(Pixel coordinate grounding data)
***
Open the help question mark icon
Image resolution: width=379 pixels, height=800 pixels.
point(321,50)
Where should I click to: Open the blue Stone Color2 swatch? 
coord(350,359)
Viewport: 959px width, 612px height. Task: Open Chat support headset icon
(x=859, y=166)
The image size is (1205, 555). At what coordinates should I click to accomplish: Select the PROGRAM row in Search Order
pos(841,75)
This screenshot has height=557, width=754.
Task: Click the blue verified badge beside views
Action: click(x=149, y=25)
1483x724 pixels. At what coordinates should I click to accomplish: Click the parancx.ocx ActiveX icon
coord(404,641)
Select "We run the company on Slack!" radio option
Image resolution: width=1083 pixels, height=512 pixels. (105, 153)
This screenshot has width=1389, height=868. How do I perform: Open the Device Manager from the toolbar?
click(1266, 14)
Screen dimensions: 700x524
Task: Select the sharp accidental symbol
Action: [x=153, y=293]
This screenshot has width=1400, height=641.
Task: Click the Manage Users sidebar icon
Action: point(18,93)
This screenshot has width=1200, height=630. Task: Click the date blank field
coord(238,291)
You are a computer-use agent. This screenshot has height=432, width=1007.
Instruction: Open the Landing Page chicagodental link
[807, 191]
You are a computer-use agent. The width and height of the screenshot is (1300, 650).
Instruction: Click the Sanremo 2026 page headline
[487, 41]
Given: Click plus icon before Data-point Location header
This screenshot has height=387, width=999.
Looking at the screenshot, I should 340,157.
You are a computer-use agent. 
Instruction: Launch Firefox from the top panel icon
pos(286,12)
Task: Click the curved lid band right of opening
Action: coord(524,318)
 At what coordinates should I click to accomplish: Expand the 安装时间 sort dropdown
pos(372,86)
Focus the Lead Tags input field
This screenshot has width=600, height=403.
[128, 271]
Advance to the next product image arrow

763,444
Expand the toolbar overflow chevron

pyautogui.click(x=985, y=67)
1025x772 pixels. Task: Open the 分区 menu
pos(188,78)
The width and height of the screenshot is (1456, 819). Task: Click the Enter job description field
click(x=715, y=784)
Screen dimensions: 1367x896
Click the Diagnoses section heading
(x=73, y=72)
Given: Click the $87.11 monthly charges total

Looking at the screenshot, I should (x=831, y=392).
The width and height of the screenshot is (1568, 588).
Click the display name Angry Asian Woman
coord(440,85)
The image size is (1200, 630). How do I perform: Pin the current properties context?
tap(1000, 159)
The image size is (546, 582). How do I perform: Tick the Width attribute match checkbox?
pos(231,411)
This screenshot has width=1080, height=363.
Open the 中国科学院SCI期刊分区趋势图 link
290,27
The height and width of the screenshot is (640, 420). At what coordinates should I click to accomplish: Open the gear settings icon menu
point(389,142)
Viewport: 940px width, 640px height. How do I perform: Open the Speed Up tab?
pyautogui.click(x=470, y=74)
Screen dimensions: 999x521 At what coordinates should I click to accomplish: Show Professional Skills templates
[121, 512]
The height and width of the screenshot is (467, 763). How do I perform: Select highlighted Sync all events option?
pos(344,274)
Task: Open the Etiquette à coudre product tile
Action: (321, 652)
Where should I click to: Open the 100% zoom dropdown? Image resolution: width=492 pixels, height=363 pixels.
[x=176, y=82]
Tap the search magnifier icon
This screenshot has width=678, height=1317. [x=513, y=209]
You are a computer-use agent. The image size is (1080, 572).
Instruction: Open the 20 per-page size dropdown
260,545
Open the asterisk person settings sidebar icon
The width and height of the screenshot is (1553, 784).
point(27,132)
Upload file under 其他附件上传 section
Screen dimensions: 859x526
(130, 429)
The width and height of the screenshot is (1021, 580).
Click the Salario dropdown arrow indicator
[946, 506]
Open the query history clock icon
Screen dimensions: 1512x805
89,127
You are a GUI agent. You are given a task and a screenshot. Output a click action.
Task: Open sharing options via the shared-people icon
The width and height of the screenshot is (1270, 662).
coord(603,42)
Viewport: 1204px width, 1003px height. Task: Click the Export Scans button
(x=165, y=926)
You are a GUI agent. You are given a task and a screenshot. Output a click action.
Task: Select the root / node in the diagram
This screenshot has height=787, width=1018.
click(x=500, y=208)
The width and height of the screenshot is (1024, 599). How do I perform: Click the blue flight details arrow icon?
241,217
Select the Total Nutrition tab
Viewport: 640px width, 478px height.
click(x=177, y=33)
***
**Exercise**: Check each line of the data above for the string "computer", and copy the ones that have it.

**Answer to the exercise**:
You are a computer-use agent. This screenshot has height=432, width=1007.
You are a computer-use agent. The width and height of the screenshot is (1300, 650).
You are a computer-use agent. 
You are a computer-use agent. The image size is (1080, 572).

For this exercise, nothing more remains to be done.